Hector Cole embodies the truth that the ironworker has to have an affinity with the material. Control of the fire is one of the keys to the art. A smith is able to 'read' the different kinds of sparks that the fire gives off; they tell him when his material is ready to weld. Making a blade requires skill and concentration, as the slightest mistake can result in failure. The heat has to penetrate to the core of the metal, but the danger for the smith is that the cutting edges will burn away before the centre is hot enough to weld. If that happens, then the blade has been ruined and the metal has to be recycled for some lesser use like making spears.
Most men in Anglo-Saxon times had a knife and a spear but not a sword. The sword was a high prestige weapon because it was so expensive to make. It was not just the amount of high quality metal required in its making that made it beyond the reach of most Anglo-Saxon men. It was also the time that it would take even a master sword smith to make a single blade. An Anglo-Saxon sword blade uses four different types of iron, each with its own specific function in creating the finished product.
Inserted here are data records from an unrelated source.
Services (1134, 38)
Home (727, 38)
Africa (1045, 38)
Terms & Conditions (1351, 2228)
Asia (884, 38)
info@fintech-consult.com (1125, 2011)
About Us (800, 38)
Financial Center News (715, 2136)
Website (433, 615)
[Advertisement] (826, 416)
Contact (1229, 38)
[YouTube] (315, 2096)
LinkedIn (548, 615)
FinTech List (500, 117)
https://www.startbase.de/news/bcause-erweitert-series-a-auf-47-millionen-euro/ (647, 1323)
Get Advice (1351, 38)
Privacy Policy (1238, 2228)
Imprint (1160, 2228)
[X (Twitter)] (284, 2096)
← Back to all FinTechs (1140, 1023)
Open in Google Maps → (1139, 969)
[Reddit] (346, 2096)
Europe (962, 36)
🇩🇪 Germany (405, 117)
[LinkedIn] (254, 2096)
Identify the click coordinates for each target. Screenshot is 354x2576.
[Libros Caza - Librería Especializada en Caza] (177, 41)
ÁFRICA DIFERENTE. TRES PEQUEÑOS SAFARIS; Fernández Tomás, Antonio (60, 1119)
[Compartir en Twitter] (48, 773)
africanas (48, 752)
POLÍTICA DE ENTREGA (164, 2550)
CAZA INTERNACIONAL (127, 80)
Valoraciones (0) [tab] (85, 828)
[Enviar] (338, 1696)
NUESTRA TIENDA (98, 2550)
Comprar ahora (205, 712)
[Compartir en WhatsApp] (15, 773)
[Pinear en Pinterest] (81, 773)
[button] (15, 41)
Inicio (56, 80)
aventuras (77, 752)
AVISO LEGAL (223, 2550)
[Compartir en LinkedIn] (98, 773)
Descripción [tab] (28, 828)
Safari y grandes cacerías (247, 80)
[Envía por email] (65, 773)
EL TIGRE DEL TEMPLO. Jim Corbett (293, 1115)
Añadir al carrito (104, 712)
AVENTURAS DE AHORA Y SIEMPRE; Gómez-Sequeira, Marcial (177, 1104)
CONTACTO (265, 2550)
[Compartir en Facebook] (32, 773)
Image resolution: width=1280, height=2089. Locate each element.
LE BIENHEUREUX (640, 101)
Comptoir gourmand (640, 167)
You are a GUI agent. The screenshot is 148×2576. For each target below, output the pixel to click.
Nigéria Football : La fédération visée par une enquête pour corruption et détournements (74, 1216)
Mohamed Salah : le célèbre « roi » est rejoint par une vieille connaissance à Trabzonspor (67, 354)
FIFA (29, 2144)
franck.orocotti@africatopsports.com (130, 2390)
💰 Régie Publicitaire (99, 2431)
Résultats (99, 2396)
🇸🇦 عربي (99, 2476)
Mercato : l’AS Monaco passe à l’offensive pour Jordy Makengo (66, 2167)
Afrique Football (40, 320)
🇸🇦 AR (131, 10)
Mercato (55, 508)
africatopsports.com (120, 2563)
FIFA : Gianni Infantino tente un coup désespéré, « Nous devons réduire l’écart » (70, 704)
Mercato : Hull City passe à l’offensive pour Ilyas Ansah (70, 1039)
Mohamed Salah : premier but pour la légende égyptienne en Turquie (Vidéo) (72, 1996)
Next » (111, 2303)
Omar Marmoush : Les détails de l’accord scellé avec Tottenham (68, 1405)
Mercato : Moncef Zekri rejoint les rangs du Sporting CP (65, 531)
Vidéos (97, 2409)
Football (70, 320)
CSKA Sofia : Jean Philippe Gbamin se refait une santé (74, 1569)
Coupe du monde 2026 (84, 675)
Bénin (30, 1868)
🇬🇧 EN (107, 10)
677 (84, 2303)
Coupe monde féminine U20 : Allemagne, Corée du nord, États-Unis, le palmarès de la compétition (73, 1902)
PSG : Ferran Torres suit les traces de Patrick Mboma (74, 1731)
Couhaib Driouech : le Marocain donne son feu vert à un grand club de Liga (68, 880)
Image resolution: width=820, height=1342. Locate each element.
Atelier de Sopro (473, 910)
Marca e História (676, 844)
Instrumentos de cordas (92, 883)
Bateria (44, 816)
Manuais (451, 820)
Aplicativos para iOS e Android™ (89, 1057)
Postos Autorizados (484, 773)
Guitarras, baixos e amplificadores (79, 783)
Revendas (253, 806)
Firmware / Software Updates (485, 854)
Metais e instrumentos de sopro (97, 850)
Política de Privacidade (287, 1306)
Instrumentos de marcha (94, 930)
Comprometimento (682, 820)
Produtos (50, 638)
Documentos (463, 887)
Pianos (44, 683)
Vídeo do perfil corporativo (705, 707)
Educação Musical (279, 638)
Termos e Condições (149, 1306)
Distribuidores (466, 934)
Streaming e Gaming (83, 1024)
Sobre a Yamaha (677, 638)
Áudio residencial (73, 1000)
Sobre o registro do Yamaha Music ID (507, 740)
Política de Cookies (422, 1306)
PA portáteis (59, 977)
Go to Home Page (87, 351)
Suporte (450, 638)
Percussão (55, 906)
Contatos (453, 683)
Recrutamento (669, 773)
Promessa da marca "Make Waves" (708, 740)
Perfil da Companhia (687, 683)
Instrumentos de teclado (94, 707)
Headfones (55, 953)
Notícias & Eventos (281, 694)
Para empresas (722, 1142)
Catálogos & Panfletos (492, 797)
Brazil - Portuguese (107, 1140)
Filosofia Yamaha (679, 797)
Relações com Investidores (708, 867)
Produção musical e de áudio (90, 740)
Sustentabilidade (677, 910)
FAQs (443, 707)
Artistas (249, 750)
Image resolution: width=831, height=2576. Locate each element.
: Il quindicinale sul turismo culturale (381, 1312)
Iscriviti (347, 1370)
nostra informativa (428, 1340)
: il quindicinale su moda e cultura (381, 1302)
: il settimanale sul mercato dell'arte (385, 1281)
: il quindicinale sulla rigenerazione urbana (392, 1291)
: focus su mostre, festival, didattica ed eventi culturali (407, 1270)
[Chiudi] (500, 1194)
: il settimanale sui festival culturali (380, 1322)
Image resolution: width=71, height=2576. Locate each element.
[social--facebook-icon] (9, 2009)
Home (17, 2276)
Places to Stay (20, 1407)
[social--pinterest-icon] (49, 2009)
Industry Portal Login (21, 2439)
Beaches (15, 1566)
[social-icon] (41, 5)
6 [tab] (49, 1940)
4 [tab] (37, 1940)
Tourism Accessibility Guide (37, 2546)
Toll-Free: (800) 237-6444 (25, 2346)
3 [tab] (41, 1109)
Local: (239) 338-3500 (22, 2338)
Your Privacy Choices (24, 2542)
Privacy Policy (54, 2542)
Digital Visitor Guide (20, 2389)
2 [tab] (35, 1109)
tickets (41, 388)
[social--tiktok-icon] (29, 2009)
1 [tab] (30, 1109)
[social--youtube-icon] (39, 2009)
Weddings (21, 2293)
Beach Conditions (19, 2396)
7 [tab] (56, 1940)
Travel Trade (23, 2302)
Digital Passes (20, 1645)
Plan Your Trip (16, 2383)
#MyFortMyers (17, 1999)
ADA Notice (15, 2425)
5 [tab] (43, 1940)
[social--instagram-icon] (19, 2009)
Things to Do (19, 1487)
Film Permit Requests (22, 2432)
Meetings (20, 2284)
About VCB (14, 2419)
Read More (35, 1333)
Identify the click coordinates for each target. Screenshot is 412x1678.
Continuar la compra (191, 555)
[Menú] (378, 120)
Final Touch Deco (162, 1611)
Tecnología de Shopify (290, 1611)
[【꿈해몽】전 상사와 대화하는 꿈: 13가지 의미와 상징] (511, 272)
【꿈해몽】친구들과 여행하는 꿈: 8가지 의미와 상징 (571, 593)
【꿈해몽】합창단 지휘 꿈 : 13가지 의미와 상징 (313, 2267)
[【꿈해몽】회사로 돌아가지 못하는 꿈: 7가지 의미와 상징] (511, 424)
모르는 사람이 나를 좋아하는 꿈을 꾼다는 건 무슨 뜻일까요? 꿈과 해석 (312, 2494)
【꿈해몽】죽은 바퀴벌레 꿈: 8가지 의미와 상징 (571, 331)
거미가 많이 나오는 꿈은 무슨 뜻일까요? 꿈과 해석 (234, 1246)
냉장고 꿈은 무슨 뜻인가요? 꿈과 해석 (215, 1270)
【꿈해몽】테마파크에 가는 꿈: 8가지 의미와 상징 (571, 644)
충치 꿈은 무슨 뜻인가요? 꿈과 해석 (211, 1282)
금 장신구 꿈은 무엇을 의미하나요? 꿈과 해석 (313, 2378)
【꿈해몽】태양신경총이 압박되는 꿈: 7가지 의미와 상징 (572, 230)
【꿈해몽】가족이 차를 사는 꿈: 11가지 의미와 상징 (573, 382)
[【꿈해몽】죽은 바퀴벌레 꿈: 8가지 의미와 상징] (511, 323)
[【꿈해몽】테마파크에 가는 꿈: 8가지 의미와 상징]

It was long thought that high-quality steel was unknown to the Anglo-Saxons, but more recent studies and experimental sword making has challenged this assumption.
The quality of the Anglo-Saxon swords has, in Hector Cole's expert opinion, been grossly underestimated (as we have seen was also the case with their house-and ship-building abilities). He believes that they were making blades of the same quality 600 years before the Japanese Samurai blades. The essence of a sword blade is that it will not break but will take a sharp edge. The Anglo-Saxon blade was fearsome – when sharpened, it could literally cut a man in two. There is one recorded example of someone cleaving his opponent from his collar bone right through to his hip.
The swirling patterns of the best Saxon swords are an aesthetic by-product of the technological improvements sought in the ceaseless quest for a stronger and more effective weapon. In folding over the metal, a stronger blade is forged and also there is a pattern that emerges as a consequence of this twisting of the metal. The herringbone design of the Sutton Hoo sword is one of a number of possible finishes known from the Anglo-Saxon world.
Despite their great cost, swords were often buried with their owners, as at Sutton Hoo. Rather surprisingly, there is little or no evidence that they were dug up again by thieves. In ancient Egypt many of the pharaohs' tombs were looted within weeks if not days of being sealed despite numerous precautions. Some belief or taboo seems to have prevented the Anglo-Saxons from such grave robbing. Unlike most other weapons, swords were sometimes believed to have almost an identity of their own; they were very personal pieces of equipment and were often given a name – an earlier chapter mentions the legend of Attila's sword and the broad parallels with the Excalibur story. As swords were often surrounded by a supernatural aura, it was perhaps fear of the consequences that let the swords and their owners rest in peace.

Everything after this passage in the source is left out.